Get Me to the Funny: Chortle Portal

Weekly comedy showcase at UT keeps the students coming back for more

Get Me to the Funny: Chortle Portal

What’s the best way to get to a hip and cool stand­up comedy night? Taxi? Bicycle? How about a Chortle Portal? That’s the name of the weekly show produced by current UT students and comedy gurus Andrew Clarkston, Andrew Dismukes, and Shannon Cloud.

The entrance to Chortle Portal is in the back of the Taos Co­-op on 27th & Guadalupe, across the building’s parking lot. There, I met with Mr. Clarkston and Ms. Cloud before the event to discuss how they run the thing. (Mr. Dismukes was away for the night, hosting at some place called Cap City Comedy Club.)

The two told me their weekly comedy nights started, like most great endeavors, as an idea. Their freshman year at UT, the three students met through their involvement in TSTV, UT’s student-­run television station. The Andrews wanted to not only create comedy, but to produce their own showcase and do their own thing, while being able to contribute to the Austin comedy community at the same time. They brought the idea up to Cloud and, in their sophomore year, officially asked her to help. A month later, they hit the ground running.

[SIDEBAR: Clarkston tells me that during the summer of Chortle Portal’s first year, he, Dismukes, and Martin Urbano went on tour across Texas for two weeks while they were between leases and crashing on friendly couches in different cities. They called it the Gross Lonely Boys Tour. In San Angelo, the boys were supposed to perform at a karaoke bar, but the bar’s patrons were’t having it. The comics tried a set or two, but could tell the crowd obviously wanted karaoke, so they backed off for a few hours and ended up doing the rest of their sets at night’s end. “It was awful,” recalls Clarkston.]

Now Chortle Portal is finishing its first year – and still going strong, running every Saturday at 7pm. I enter the portal down the stairs to Taos Co­-op’s basement. The venue’s small and dark, with chairs facing a makeshift stage. It’s packed tonight, with around 50 people, most of them students – something Cloud is proud of. “It being a younger scene near UT [provides] an opportunity for people our age to watch it,” she says. “It feels like you’ll go to a showcase and it’s not a lot of students that are there. We’re trying to hopefully give an opportunity for people to see comedy that wouldn’t necessarily see it, because it’s more convenient.”

## Available data
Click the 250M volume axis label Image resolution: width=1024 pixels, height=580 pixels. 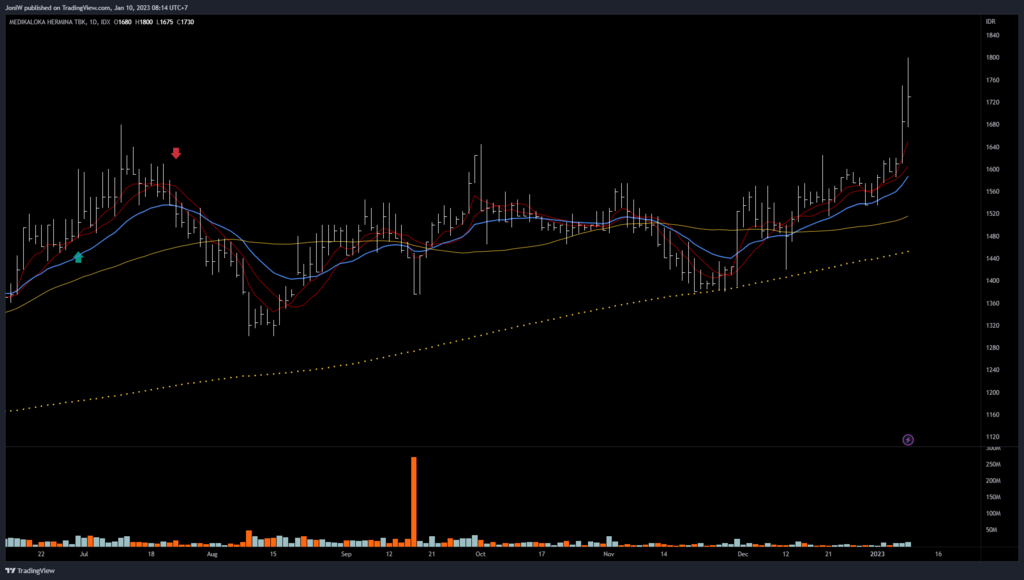point(995,464)
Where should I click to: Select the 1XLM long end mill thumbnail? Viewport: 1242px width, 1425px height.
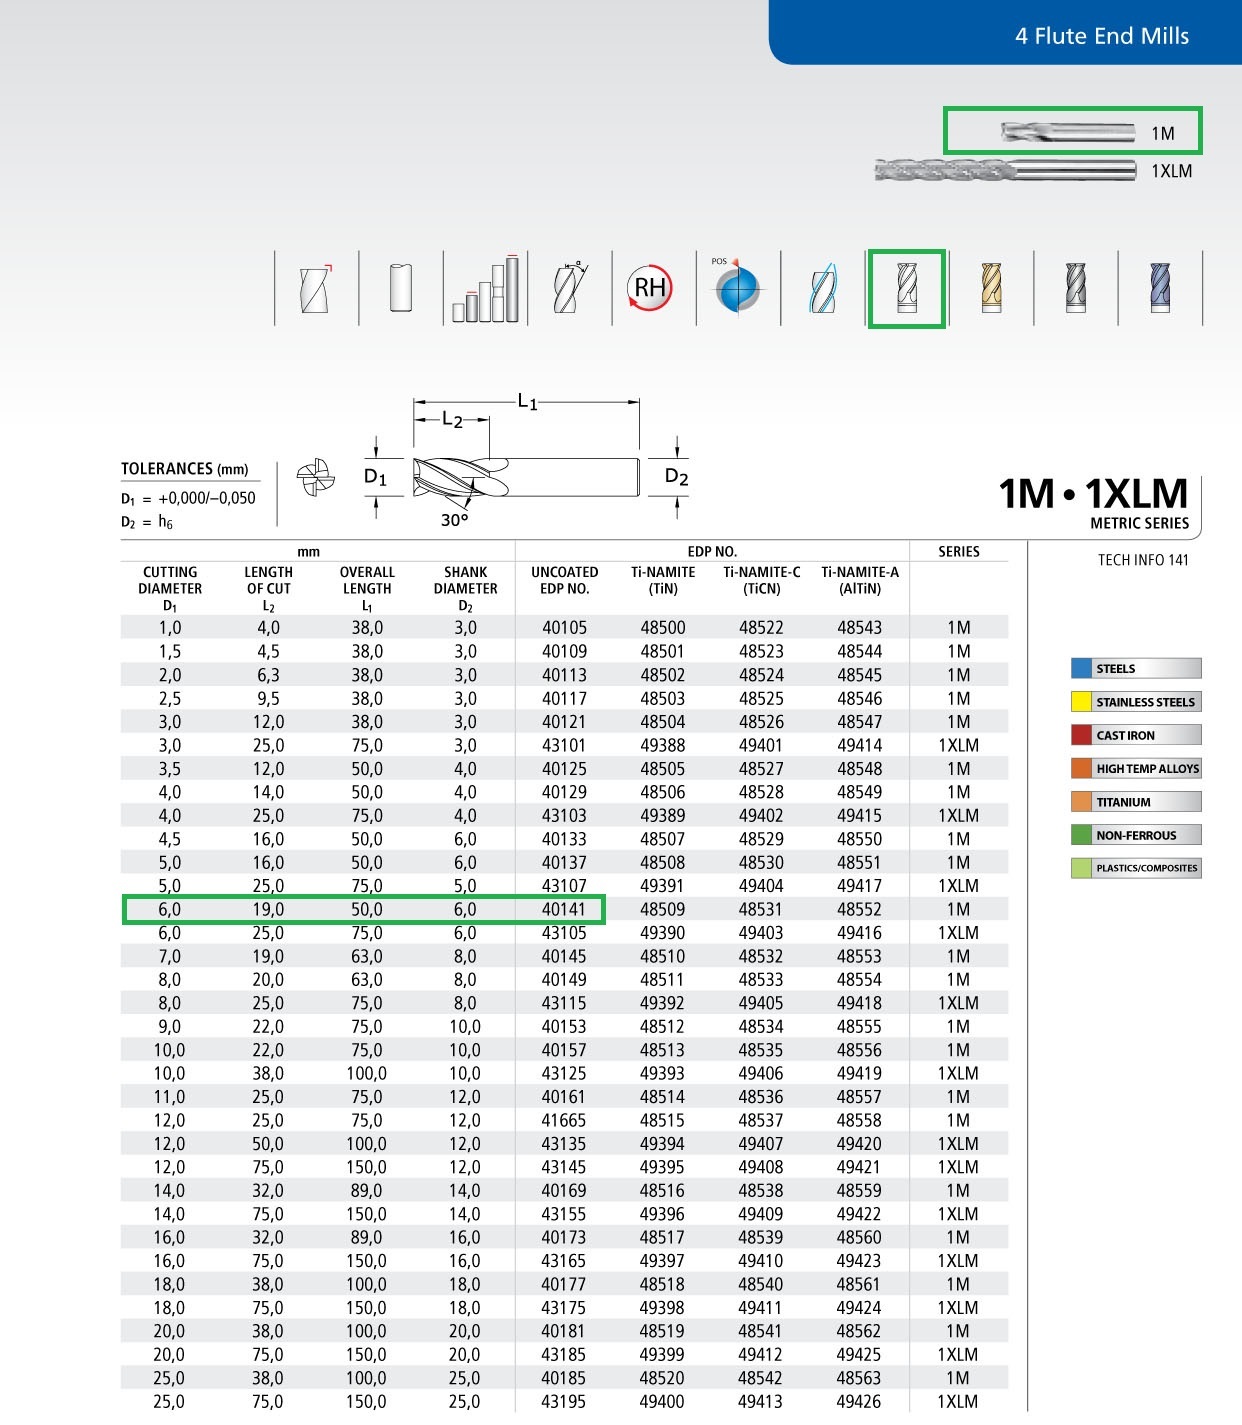[x=1005, y=170]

## Exercise objective
Condense the paragraph of the Chortle Portal article that begins "The two told me their weekly comedy nights started" into a short bulleted list that keeps its main facts. Rely only on the Chortle Portal article, not on the material.

## Answer to the exercise
- The weekly comedy nights began as an idea.
- In their freshman year at UT, the three students met through TSTV, UT's student-run television station.
- The Andrews wanted to create comedy, produce their own showcase, and contribute to the Austin comedy community.
- They brought the idea to Cloud and officially asked her to help in their sophomore year.
- A month later, they got the show underway.